● THINGS TO DO:
1. Decide whether each statement below agrees with the passage on roughness coefficients. Answer yes or no and quote the words of the passage that decide it.
(a) Roughness coefficients are easy to determine.
(b) A 50% error in roughness coefficients could imply an error of nearly 40% in peak discharge estimation.
(c) Roughness coefficients are influenced by only one factor.
2. According to the passage on roughness coefficients, what are these coefficients probably one of the keys for?
3. Pick up the passage on roughness coefficients in open channel flows and continue it from its last sentence.

● READING TEXT:

┌──

Out of all hydraulic parameters involved in the process, roughness coefficients represent, probably, one of the keys for a realistic numerical simulation of open channel flows, but remain especially difficult to determine (Cook, 1987, Kidson et al., 2005, Thorndycraft et al., 2005, Werner et al., 2005, Zhu and Zhang, 2009) as they are influenced by many factors (Chow, 1959, Aldridge and Garrett, 1973). It is estimated that a 50% error in roughness coefficients could imply an error of nearly 40% in peak discharge estimation (Kidson et al., 2002, Sudhaus et al., 2008).

└──

● DATA SHOWN:
┌──

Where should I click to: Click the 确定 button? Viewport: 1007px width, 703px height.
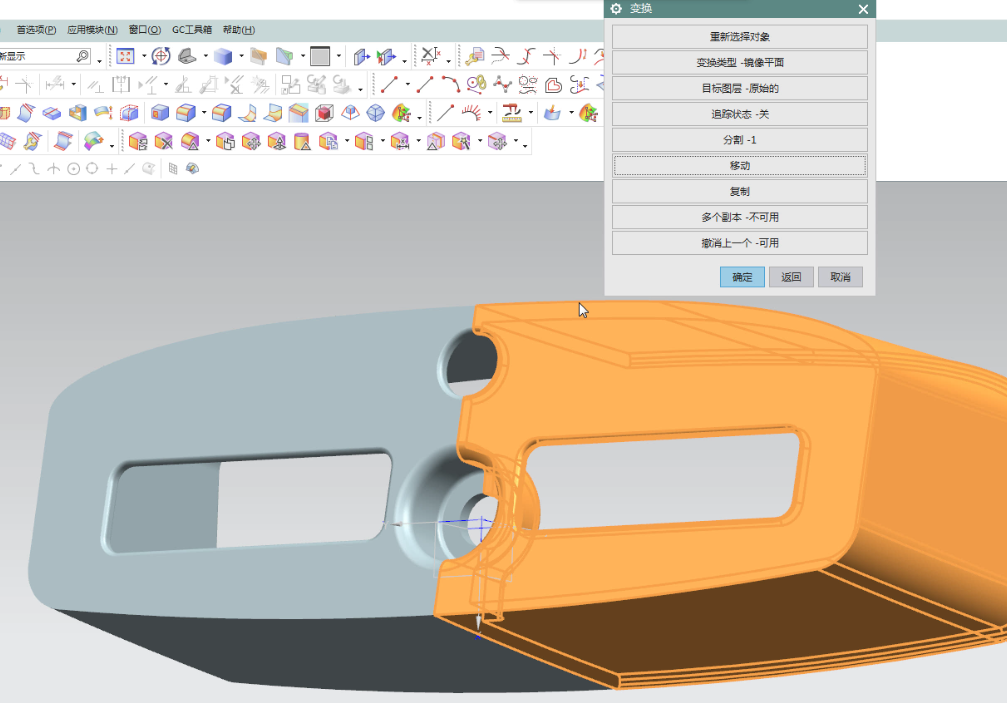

└──

● RESPONSES:
1.
(a) No: "remain especially difficult to determine"
(b) Yes: "a 50% error in roughness coefficients could imply an error of nearly 40% in peak discharge estimation"
(c) No: "they are influenced by many factors"

2. They are probably one of the keys for a realistic numerical simulation of open channel flows.

3.
For decades, the assignment of roughness coefficients in natural channels has been performed by comparing cross-sectional areas and river profiles with photographs of typical river and creek cross-sections (see: Barnes, 1967, Arcement and Schenider, 1989) or by means of empirical equations (Chow, 1959, Yen, 2002). However, in the case of unrecorded floods that occurred without instrumental recording and where documentary or observational sources are lacking (i.e. palaeohydrology sensu Baker, 2008), the assignment of “palaeo-roughness coefficients” represents a major challenge. Frequently, the approaches used to assign roughness values may have several drawbacks and shortcomings for flood studies. Some of the main difficulties include the characterization of historical floods, which is not always possible due to the lack of visual or written data to infer maximum flood stage. In the case of empirical approaches, difficulties also arise due to limited values of channel gradient or hydraulic radius (Ferguson, 2007, Ferguson, 2010), relative submergence of vegetation and boulders (Bathurst, 1993) or due to the need to define a critical flow (Grant, 1997, Tinkler, 1997, Comiti et al., 2009) which it is not always easy in natural reaches. As a result, the estimation of roughness coefficients necessary for the development and the appropriate use of hydraulic models remains particularly difficult, especially when dealing with (exceptionally) large flood events (Wohl, 1998).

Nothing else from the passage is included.